Double marginalization also occurs elsewhere in the air travel industry. Imagine I flew on American Airlines from Charlotte to London, and then continued on British Airways from London to Lyon. If both airlines set their prices independently, then they would both add a markup, and the combined price of the itinerary would be higher than the profit-maximizing price that a single airline would set. In this situation, antitrust authorities will often allow the airlines to form a joint venture and coordinate on price-setting. This reduces horizontal competition (because e.g. AA and BA are no longer competing with one another for passengers on JFK-LHR), but can provide consumer benefits if eliminating double marginalization allows airlines to set their prices lower on multi-airline itineraries.
That's too broad a statement. There are some theories in economics that work very well, like supply and demand, or arbitrage theory. The idea of the cost of capital is also a fairly well-trodden one, it is taught in business courses, used on wallstreet, and seems to work in practice.
I can't think of a single broad economic axiom or theory that doesn't depend—wholly or in-part—on the principle of ceteris paribus, which excludes their practical application to essentially everything in real life.
In a few cases, economic theories do a passable job of roughly mirroring real-world behavior, but that's the exception and not the rule.
>on the principle of ceteris paribus, which excludes their practical application to essentially everything in real life.
When a principle is violated marginally, conclusions made based on the principle are themselves violated marginally. You can't write off chemistry because relativistic effects violate the conservation of mass any more than you can write off economics because no two soup cans are identical.
>If you break both of them up too much, they may be unable to compete against a major Chinese manufacturer when it scales up.
This is a crucial point that so many people seem to miss. If you want to break up these companies (manufacturers, banks), they are going to get absolutely crushed in the global economy, competing against Chinese state-sponsored companies.
In the game theory of open global commerce, it pays to cheat.
The other is to force investment (either from them or through government) to a third vendor. Bombardier and Honda seem really interested in entering the space, and maybe Dassault can be dragged into it, but its capital intensive.
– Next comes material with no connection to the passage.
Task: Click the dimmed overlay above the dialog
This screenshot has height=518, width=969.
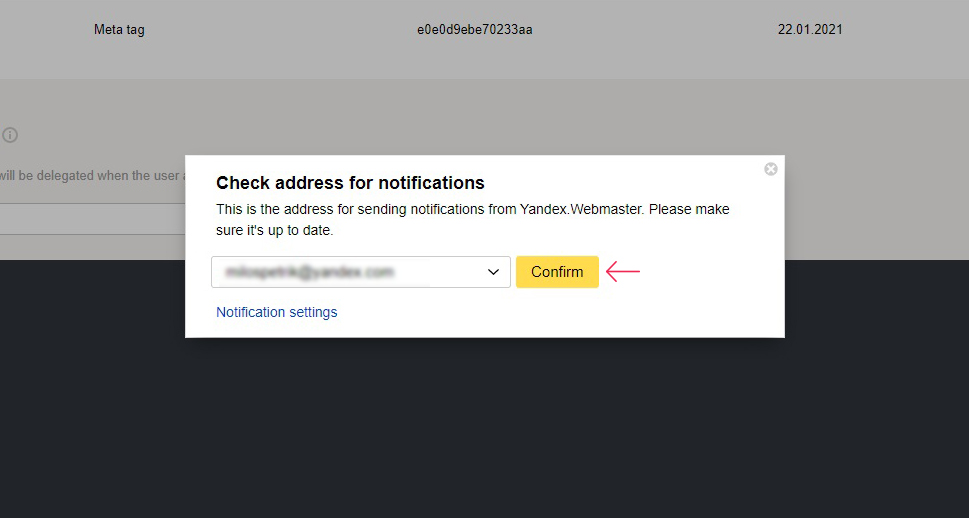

The Boeing 787 battery issues shows exactly that they're vertically dis-integrated to the maximum extent possible. So what you're saying is the completely opposite of the truth.
I don't think cronyism is any less of a problem for Airbus than it is for Boeing. Boeing happens to have had a recent bad incident that got it a lot of negative PR. But Airbus has had past incidents due to design flaws that are just as shocking.
It's not just the airframe OEMs, but the entire supply base of aerospace manufactures has been going through a consolidation. Look at Rockwell Collins and Safran. But it's not all bad, most of this consolidation will lead to new opportunities for new suppliers.
Hmm, not so sure, it a global habit and for each country that does it, then it goes international. Lots of other countries merge their major manufacturers, or allow them to, then - being 5x larger - find themselves powerless to avoid being bought out by their American cousins.
Has happened to countless engineering, manufacturing, chemical and tech here in Europe. I suspect it would already have happened with most of the last remaining defence players were they not defence players.
We're starting to see similar now China has risen as far as they have. Real competition is really, really unpopular in today's world.